When specified, cromwell will run your task within the specified Docker image.

runtime {
  docker: "ubuntu:latest"
}

This attribute is mandatory when submitting tasks to Google Cloud. When running on other backends, they default to not running the process within Docker.

failOnStderr

Some programs write to the standard error stream when there is an error, but still return a zero exit code. Set failOnStderr to true for these tasks, and it will be considered a failure if anything is written to the standard error stream.

runtime {
  failOnStderr: true
}

Defaults to "false".

memory

Passed to Google Cloud: "The minimum amount of RAM to use."
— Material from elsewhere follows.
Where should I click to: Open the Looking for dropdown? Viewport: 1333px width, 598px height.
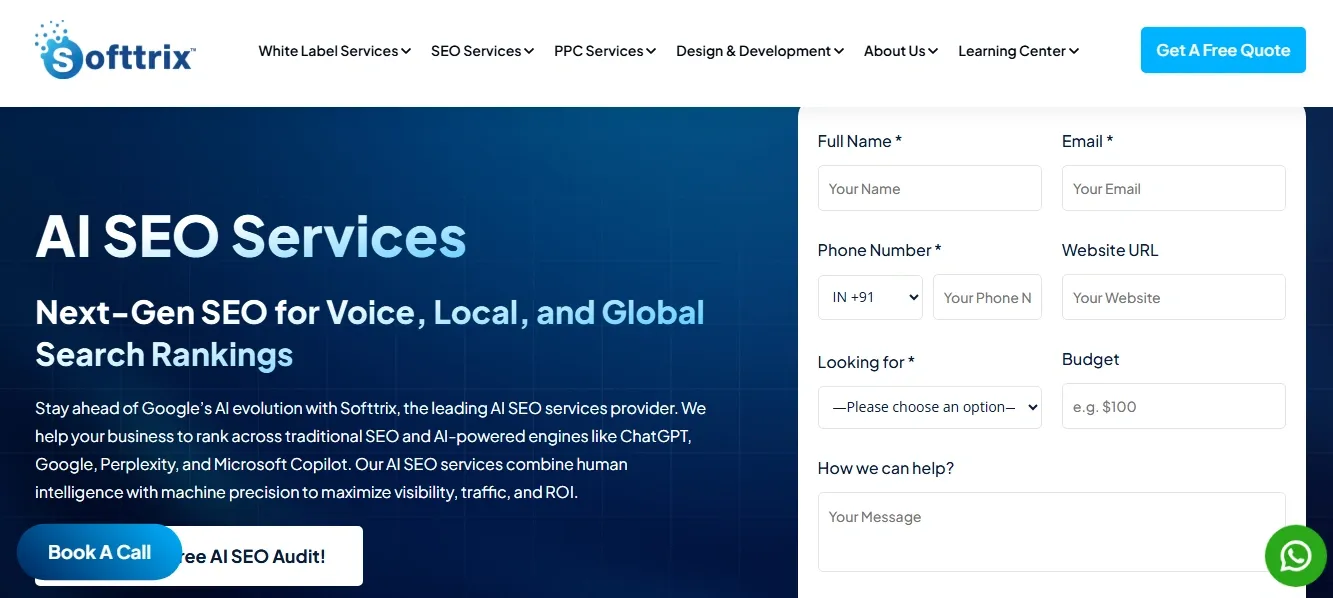click(x=929, y=407)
Passed to SGE, etc.: Configurable, but usually a reservation and/or limit of memory.

The memory size is specified as an amount and units of memory, for example "4 G":

runtime {
  memory: "4G"
}

Defaults to "2G".

CWL

CWL splits the memory requirement into ramMin and ramMax. If one of them is provided, memory will inherit this value. If both of them are provided, memory will take the value of ramMin. If none is provided, memory will default to its default value.

Note: Runtime attributes are handled by backends as they please. The PAPI backend for instance will only honor ramMin. If provided, ramMin and/or ramMax will be available to the HPC runtime attribute configuration.

preemptible

Passed to Google Cloud: "If applicable, preemptible machines may be used for the run."

Take an Int as a value that indicates the maximum number of times Cromwell should request a preemptible machine for this task before defaulting back to a non-preemptible one.
eg. With a value of 1, Cromwell will request a preemptible VM, if the VM is preempted, the task will be retried with a non-preemptible VM.

runtime {
  preemptible: 1
}

Defaults to 0.

gpuCount and gpuType

Attach GPUs to the instance when running on the Pipelines API: https://cloud.google.com/compute/docs/gpus/ Make sure to choose a zone for which the type of GPU you want to attach is available.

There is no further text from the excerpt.